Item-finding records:
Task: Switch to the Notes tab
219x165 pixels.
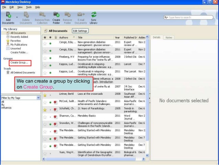Action: [x=168, y=37]
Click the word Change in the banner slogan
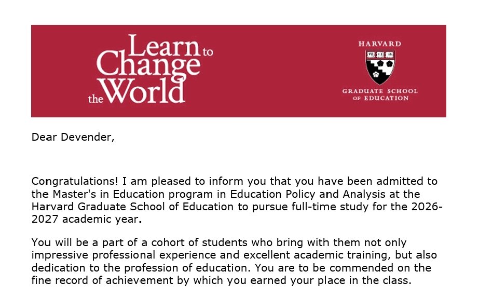Screen dimensions: 479x298 [148, 65]
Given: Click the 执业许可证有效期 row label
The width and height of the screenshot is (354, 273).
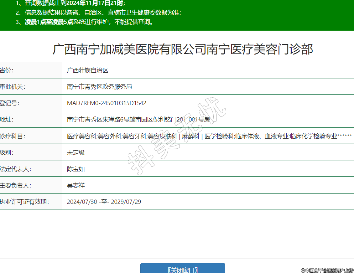Looking at the screenshot, I should [24, 202].
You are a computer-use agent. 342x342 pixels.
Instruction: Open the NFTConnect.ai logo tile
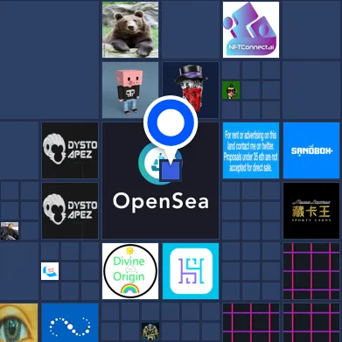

TASK GOAL: Convert every line of the data above into a Markdown table with the columns Row and Line, numbering each row and skipping blank lines. Keep the pictures out of the table.

SOLUTION TO THE PROBLEM:
| Row | Line |
|---|---|
| 1 | Task: Switch to the Notes tab |
| 2 | 219x165 pixels. |
| 3 | Action: [x=168, y=37] |
| 4 | Click the word Change in the banner slogan |
| 5 | Screen dimensions: 479x298 [148, 65] |
| 6 | Given: Click the 执业许可证有效期 row label |
| 7 | The width and height of the screenshot is (354, 273). |
| 8 | Looking at the screenshot, I should [24, 202]. |
| 9 | You are a computer-use agent. 342x342 pixels. |
| 10 | Instruction: Open the NFTConnect.ai logo tile |